• _How to complete this task_
In the forum thread about moving out of a parents' home, rewrite everything from "You are chafing" down to "getting excellent grades.", changing "economy" to "job market".
** Opening Provided text block **
Would moving out of my parents' be a bad move?

-I work 20 hours a week, $10 an hour. I have roughly $4k saved
-I will obviously have to take out loans at some point
-Rent in the area for a 2br is around $800; I’d be splitting this 50/50 with an acquaintance
-I go to community college to save money and just finished my first semester on a high note, planning on going into engineering and eventually transferring to a nearby uni I could simply commute to
-My parents would be disappointed and not support me in any way; I’d feel like otherwise would be cheating
-I am okay with forgoing a car and just riding the bus for a few years; I was late to get my license, so I’m used to it anyway
-I am okay with forgoing a fancy cell phone/eating out often/new games every month/cable/what-the-hell-ever
I just feel too pampered. I want see what it must have been like for my dad when he first came here. I want to feel like I’ve earned my place. Sure it’s not as solid a reason as “I’m getting kicked to the curb anyway”, but hopefully it’s more reasonable than the reasons most people my age move out without immediate external need, whatever those reasons tend to be.

Is this financially viable at all? Am I being realistic here, or am I just being a naive kid? I don't wanna be one of those people who winds up back with mommy and daddy in a year.

Going to move this from MPSIMS to IMHO since it looks like you may want a little advice.

Thank you, I wasn’t sure it was better for this board instead. Silly, silly newbie me :slight_smile:

Roommate situations can turn bad in a heartbeat. If you cannot afford the rent and utilities all by yourself, I would advise to NOT move.

You are chafing because you see yourself as an adult, but as long as you live under your parents’ roof, you are still “a child.” It’s completely understandable.

However, the economy SUCKS. Your savings will evaporate quickly, the bills will pile up, and the independence will feel like more of a burden than a blessing.

My advice is to stay put, keep saving what you can, and finish school. Offer to pay a nominal rent to your folks, and concentrate on getting excellent grades.
** Closing Provided text block **
** Opening Available data block **
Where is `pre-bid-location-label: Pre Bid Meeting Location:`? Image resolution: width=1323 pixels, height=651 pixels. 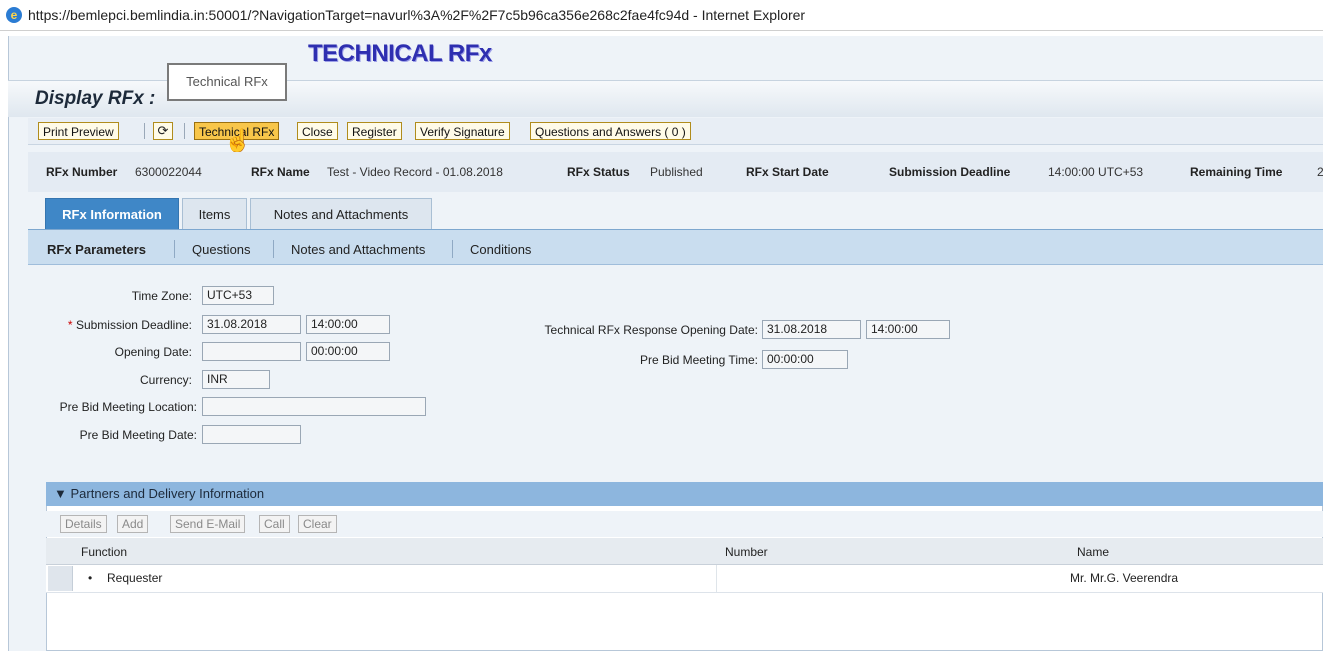
pre-bid-location-label: Pre Bid Meeting Location: is located at coordinates (128, 407).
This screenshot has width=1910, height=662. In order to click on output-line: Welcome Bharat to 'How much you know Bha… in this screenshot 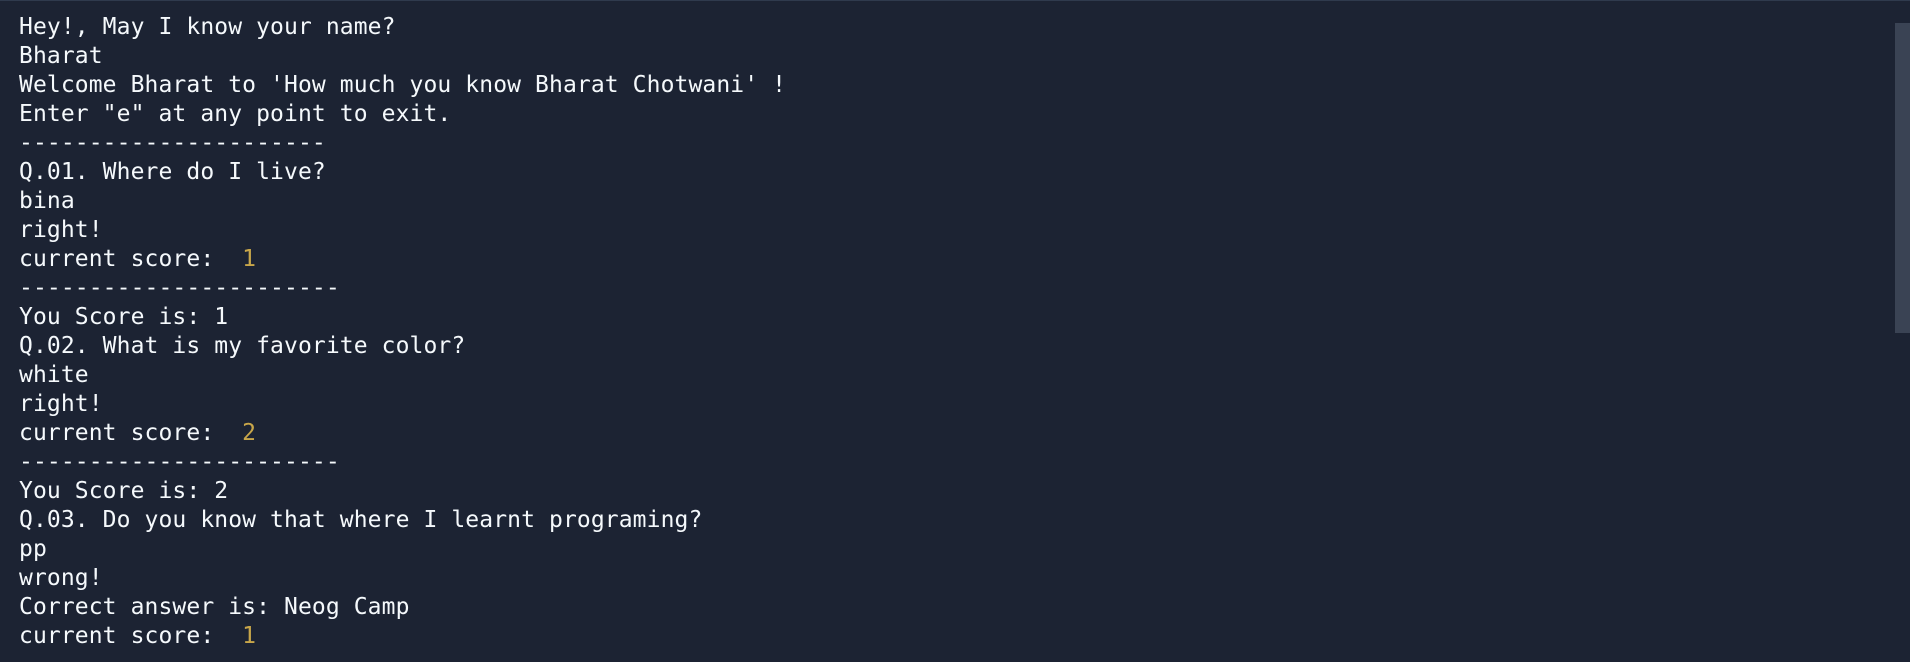, I will do `click(403, 85)`.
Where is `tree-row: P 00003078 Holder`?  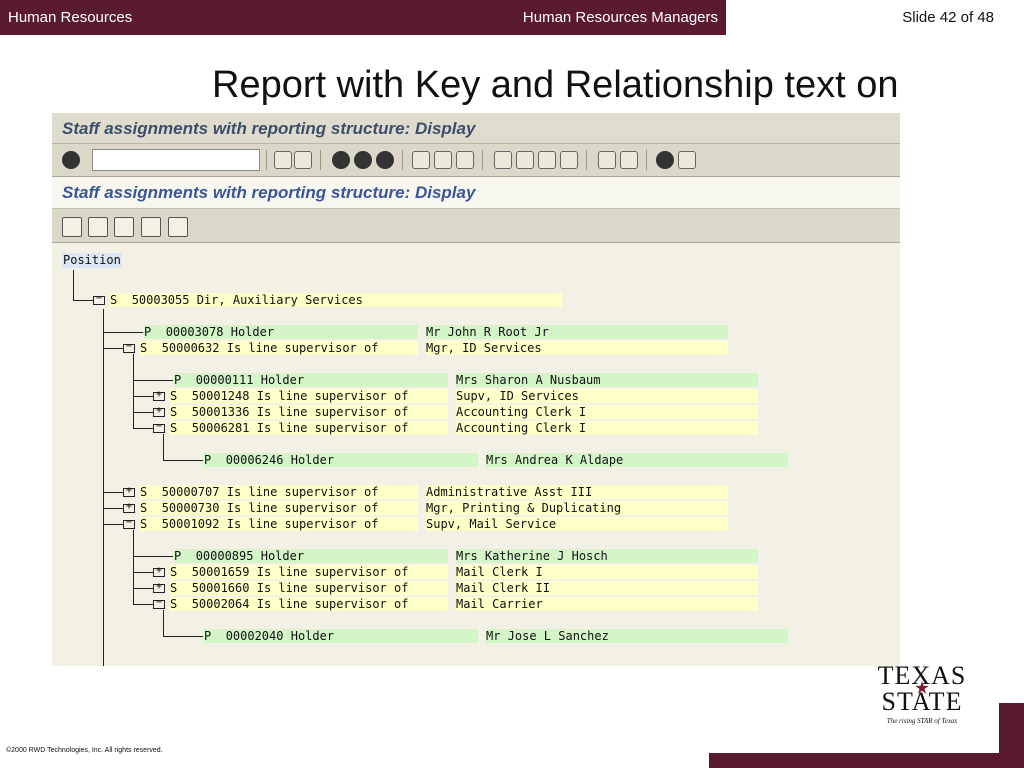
** Closing Available data block **
• _Answer_
You are chafing because you see yourself as an adult, but as long as you live under your parents’ roof, you are still “a child.” It’s completely understandable.

However, the job market SUCKS. Your savings will evaporate quickly, the bills will pile up, and the independence will feel like more of a burden than a blessing.

My advice is to stay put, keep saving what you can, and finish school. Offer to pay a nominal rent to your folks, and concentrate on getting excellent grades.